Fair to say that COVID-19 is that ‘Disease X’?
Final Thoughts
Bill Gates says we should prepare for a deadly outbreak as we do for war. He makes a very valid point. The potential devastation to human life and to the economy that a pandemic can cause is certainly akin to that of being at war.
Unfortunately, the response to the COVID-19 pandemic has been, for the most part, haphazard, confused, and inefficient. The world needs to be better prepared for the next one, which is surely just down the road.

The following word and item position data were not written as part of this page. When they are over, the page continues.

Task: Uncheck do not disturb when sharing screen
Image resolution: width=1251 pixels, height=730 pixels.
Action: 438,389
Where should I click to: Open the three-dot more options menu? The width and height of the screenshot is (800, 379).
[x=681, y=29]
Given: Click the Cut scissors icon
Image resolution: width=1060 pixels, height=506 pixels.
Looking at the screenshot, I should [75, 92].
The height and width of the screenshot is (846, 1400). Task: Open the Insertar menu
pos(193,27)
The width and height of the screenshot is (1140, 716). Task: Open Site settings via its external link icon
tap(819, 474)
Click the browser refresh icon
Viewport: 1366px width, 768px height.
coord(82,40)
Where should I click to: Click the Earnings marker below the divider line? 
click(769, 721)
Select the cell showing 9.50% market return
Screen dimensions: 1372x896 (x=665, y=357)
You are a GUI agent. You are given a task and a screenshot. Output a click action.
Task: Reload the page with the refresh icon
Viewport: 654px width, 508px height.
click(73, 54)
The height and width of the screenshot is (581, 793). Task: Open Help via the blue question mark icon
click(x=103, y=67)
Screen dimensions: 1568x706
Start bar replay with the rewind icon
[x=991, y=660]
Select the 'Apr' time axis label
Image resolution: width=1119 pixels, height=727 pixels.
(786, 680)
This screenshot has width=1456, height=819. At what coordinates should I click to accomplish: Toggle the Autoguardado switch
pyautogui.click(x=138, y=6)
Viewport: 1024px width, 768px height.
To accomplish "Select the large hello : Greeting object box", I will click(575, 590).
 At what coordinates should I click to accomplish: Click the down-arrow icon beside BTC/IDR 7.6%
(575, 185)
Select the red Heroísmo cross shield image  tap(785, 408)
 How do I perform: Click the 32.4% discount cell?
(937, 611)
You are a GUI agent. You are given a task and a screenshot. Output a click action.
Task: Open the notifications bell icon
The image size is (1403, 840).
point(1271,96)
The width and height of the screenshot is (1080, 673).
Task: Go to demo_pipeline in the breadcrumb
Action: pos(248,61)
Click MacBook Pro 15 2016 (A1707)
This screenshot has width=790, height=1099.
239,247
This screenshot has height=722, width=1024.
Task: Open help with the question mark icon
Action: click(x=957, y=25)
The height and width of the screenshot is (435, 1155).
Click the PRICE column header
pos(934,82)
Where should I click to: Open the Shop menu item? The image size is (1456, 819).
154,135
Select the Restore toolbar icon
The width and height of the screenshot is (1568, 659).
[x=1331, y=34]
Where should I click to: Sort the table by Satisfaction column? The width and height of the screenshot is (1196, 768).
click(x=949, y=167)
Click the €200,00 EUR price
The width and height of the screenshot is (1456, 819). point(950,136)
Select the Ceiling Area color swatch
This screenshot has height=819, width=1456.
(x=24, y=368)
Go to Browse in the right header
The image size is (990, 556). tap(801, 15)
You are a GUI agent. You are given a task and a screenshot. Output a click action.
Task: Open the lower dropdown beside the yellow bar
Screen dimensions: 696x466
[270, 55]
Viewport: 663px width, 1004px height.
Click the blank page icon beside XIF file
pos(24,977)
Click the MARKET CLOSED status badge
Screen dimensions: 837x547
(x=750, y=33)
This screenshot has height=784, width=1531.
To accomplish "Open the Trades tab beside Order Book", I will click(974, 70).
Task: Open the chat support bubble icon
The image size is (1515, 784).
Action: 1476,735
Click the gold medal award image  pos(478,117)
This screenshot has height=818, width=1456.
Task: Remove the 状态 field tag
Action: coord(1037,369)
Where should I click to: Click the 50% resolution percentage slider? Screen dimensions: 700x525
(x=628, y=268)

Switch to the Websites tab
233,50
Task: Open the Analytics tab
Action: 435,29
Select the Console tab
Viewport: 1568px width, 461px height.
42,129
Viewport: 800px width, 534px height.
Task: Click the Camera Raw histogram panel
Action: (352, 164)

It should be cautioned that what we have experienced with COVID-19 is not unique in human history in terms of morbidity rates; after all, the Athens and Antonine plagues had huge infection rates at a time when populations were far smaller than today.
Even COVID-19’s global scale isn’t novel, as seen with the Spanish Flu a century ago. There was a lot less mobility in the 14th century than there is today, yet the Black Death wiped out half of Europe in just a few years.
But perhaps we do well to heed the fact that this is the sixth WHO-designated PHEIC since 2004. Perhaps there’s something to the opinion that this a truly modern epidemic. Only when we acknowledge the modernity of how we spread disease can we then put in place the measures needed to ensure more effective, rapid responses to epidemics now and in the future.